**TASK DIRECTIONS**
Search the records for the string "checkbox", then copy each line that has it.

**********

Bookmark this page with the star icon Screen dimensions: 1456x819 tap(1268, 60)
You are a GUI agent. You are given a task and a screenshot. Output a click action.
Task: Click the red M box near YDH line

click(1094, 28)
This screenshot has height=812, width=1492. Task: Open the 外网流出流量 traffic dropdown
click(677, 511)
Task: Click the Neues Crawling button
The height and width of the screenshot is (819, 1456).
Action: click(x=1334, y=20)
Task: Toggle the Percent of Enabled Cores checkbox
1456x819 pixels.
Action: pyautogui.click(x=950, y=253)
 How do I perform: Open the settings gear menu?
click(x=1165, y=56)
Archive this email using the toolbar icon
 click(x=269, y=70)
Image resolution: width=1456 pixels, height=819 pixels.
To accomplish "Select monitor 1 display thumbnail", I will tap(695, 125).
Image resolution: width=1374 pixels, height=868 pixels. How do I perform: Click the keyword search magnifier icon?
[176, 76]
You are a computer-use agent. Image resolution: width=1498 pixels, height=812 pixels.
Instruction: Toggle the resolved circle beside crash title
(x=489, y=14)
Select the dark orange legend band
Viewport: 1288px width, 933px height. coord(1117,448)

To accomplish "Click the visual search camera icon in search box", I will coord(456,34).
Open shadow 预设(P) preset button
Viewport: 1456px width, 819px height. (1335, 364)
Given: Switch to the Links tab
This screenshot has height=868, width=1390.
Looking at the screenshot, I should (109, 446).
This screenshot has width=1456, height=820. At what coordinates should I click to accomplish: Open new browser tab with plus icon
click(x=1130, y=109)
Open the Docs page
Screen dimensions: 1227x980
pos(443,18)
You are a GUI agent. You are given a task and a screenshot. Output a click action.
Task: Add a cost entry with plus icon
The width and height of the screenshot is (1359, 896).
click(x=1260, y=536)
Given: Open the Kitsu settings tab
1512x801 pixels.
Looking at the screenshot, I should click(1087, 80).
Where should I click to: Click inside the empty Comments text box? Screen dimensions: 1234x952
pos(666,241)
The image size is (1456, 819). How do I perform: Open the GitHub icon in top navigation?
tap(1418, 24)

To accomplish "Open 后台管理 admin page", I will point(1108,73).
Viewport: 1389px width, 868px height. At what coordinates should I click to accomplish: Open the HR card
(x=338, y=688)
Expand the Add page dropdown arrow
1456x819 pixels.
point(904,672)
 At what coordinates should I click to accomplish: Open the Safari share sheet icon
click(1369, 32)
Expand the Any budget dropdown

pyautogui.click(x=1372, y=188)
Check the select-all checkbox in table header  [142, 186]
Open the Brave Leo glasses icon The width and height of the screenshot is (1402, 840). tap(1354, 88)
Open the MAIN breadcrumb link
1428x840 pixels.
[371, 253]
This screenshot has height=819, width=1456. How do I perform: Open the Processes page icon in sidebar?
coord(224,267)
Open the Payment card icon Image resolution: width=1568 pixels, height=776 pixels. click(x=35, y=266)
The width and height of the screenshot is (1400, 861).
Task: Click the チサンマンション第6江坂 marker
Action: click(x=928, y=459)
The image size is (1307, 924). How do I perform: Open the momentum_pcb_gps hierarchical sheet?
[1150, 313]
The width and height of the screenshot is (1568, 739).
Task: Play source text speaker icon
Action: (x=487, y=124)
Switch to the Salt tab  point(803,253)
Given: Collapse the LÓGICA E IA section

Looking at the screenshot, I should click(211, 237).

**********

**ANSWER TO THIS PROBLEM**
Task: Toggle the Percent of Enabled Cores checkbox
Check the select-all checkbox in table header  [142, 186]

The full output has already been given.